The longstanding and significant geographical economic disparities must also be vigorously addressed. The reforms discussed above would help to stimulate activity in the weaker areas of the country, where impediments to employment are particularly damaging. Additional reductions in the high real estate registration tax should further help to increase worker mobility, although more needs to be done on this front. An increasing emphasis on regional policies which favor growth, innovation, and business formation over the preservation of declining industry is also welcome. Finally, improving the level of educational attainment will be crucial to raising employment and standards of living in disadvantaged areas, especially as the old base of heavy industry continues to decline in importance.

Key product markets have been substantially and progressively liberalized, although in general no more rapidly than the calendar set by the EU. The recent decision by Flanders to deregulate energy markets by mid-2003, well ahead of the EU deadline, is therefore welcome, and a similar policy should be adopted by the other regions. The adverse fiscal consequences of liberalization for municipalities need to be resolved as soon as possible, perhaps by implementing an alternative financing mechanism. In addition, Belgian electricity, gas, and telephone markets are still characterized by large, incumbent suppliers and infrastructure bottlenecks. In these circumstances, it is particularly important that regulatory bodies have the resources and independence to ensure that barriers to entry are removed. In a similar vein, the competition authority should be brought to full strength, especially following the recent decision to devolve some EU-level responsibilities to national authorities. There has been encouraging progress in reducing the administrative burden. Notably, the e-government initiative appears to be proceeding rapidly, with the establishment of portals, common databanks and unique identification numbers for firms' dealings with government, and electronic filing of documents.

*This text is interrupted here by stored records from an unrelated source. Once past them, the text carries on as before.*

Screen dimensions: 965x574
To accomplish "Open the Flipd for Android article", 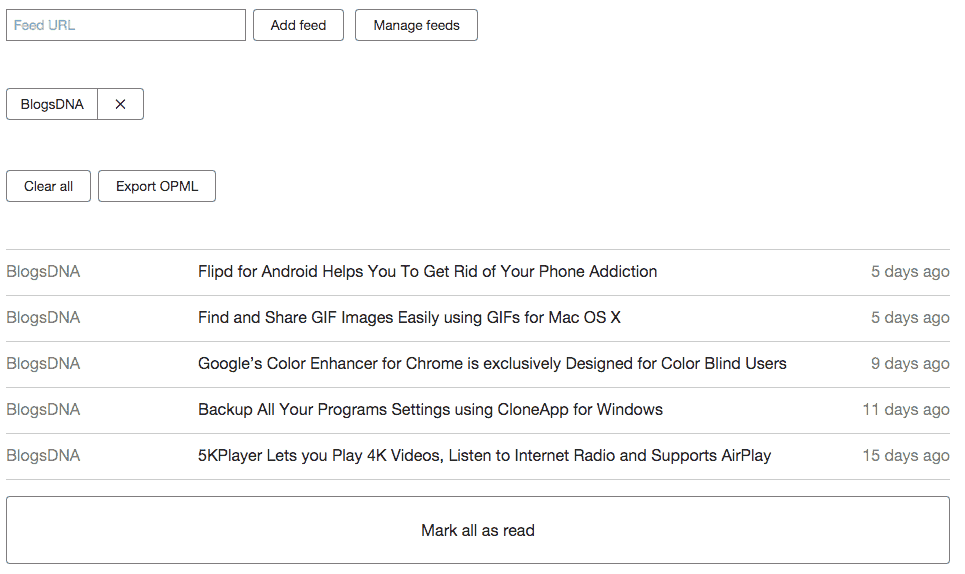I will 427,272.
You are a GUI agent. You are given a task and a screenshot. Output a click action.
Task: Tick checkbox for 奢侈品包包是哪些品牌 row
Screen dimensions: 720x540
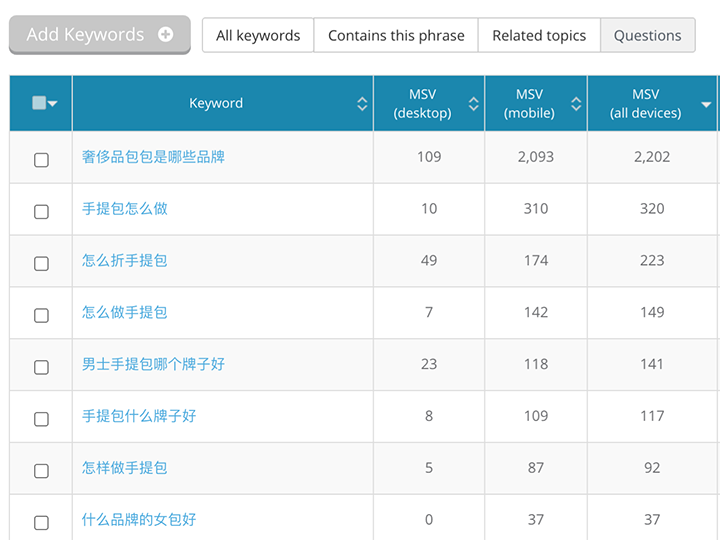[x=41, y=159]
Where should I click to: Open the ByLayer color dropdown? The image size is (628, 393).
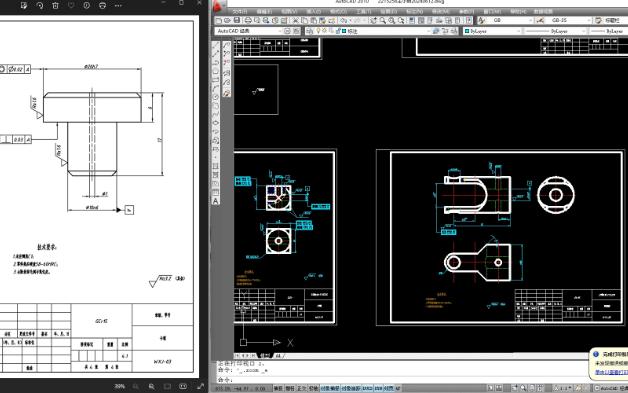click(492, 31)
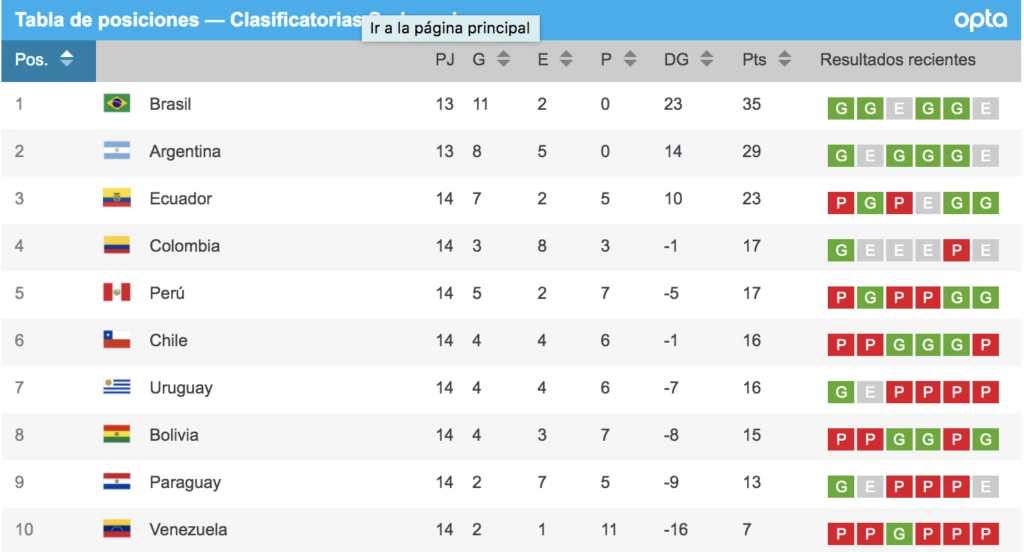Click the PJ column header

tap(445, 59)
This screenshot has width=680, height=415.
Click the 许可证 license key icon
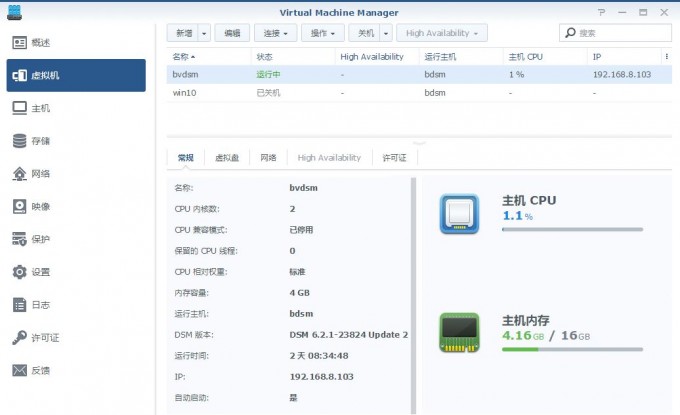point(19,338)
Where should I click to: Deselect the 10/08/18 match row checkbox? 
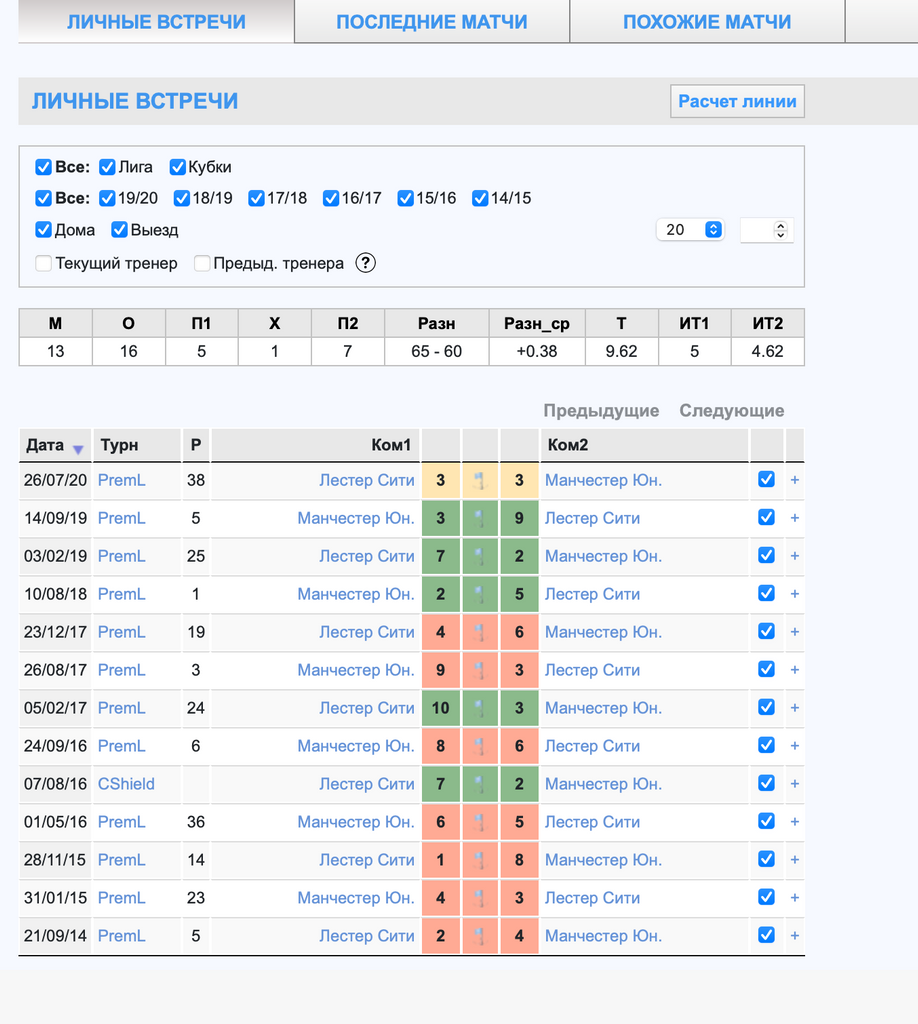pos(766,594)
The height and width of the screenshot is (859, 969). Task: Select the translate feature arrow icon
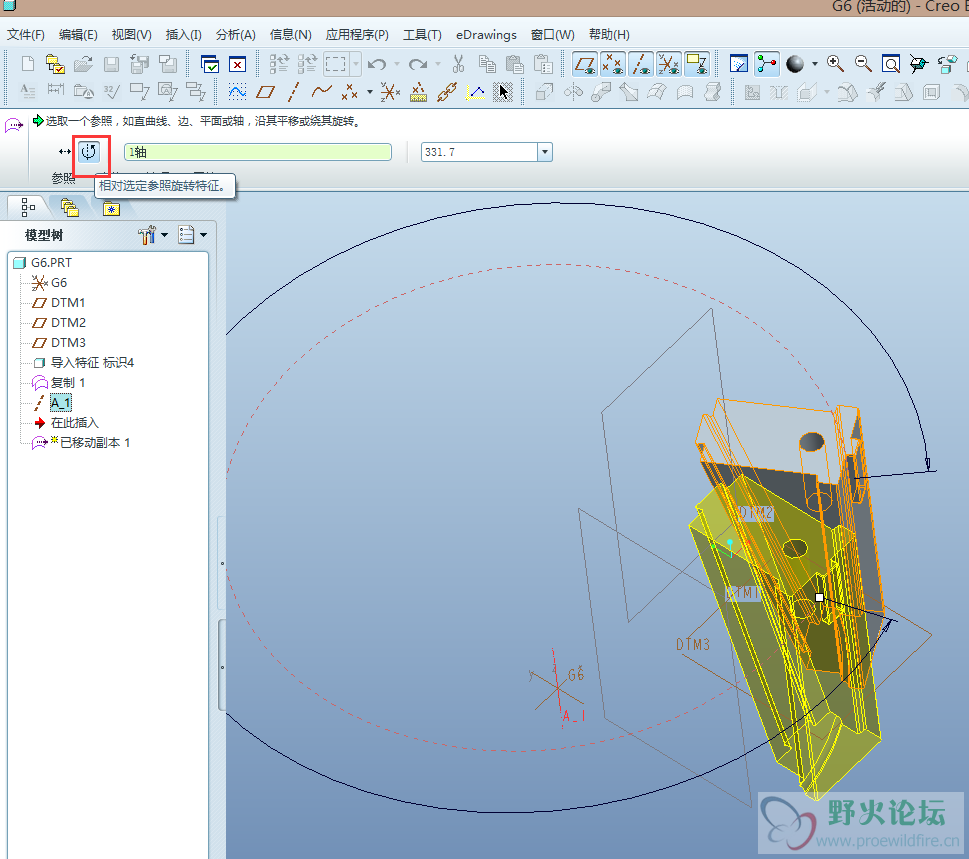click(65, 152)
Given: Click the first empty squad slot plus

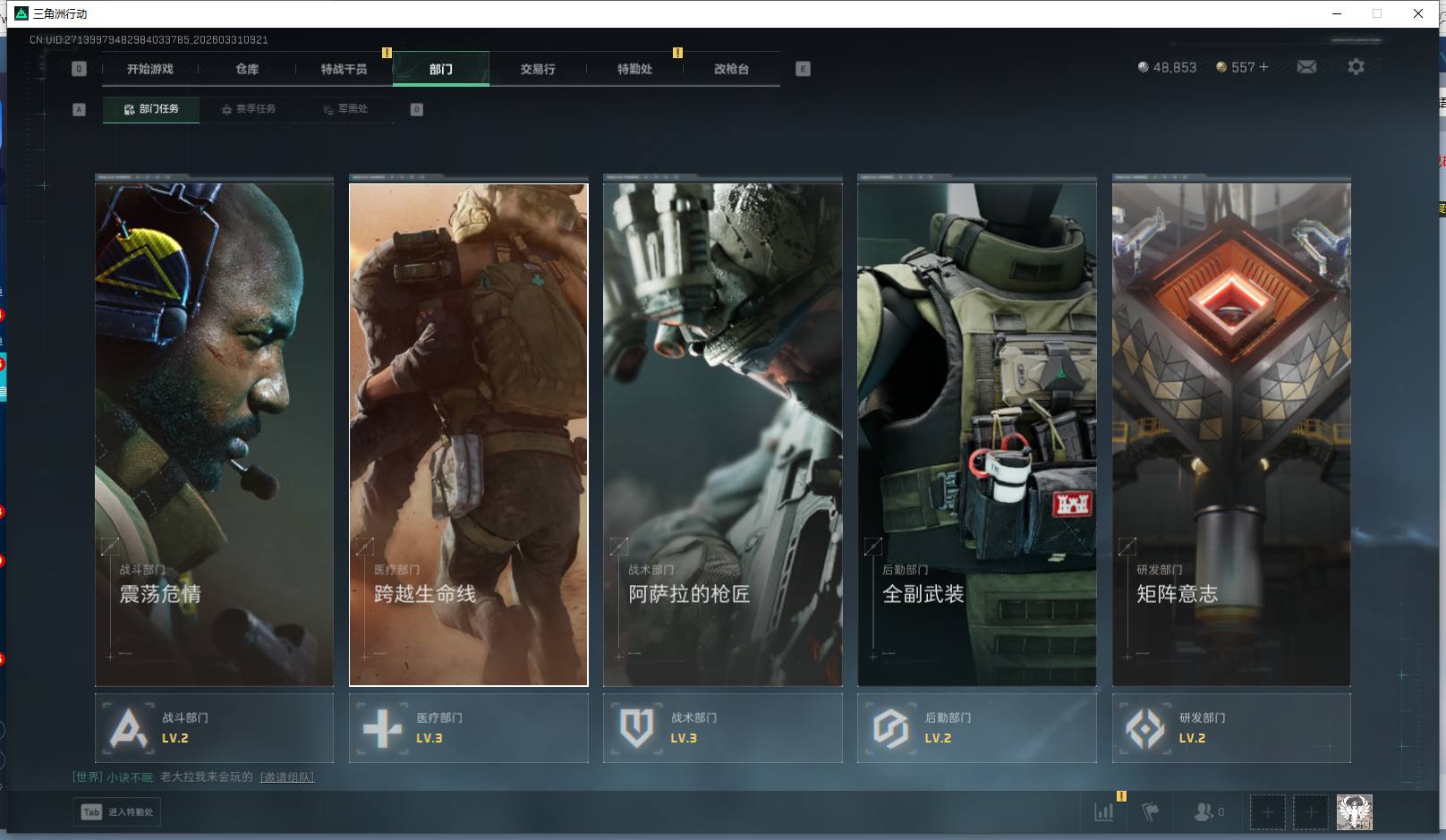Looking at the screenshot, I should point(1267,812).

The recent reforms to the banking supervisor and greater formal links between it and the central bank are welcome. These measures should improve the operation of the supervisor by improving its management structure and increasing its ability to take advantage of the central bank's expertise in macro-prudential analysis. Fully exploiting these advantages will require careful implementation and sufficient resources. The proposal to integrate banking and insurance supervision into one agency is also welcome, in view of the importance of comprehensive supervision of the large bank-insurance firms, and should be implemented as rapidly as possible.

The government's commitment to increase official development assistance to the UN target of 0.7 percent of GNP by 2010 is commendable. The authorities should take this opportunity to review the effectiveness of development policy to ensure these significant extra resources are used to maximum advantage.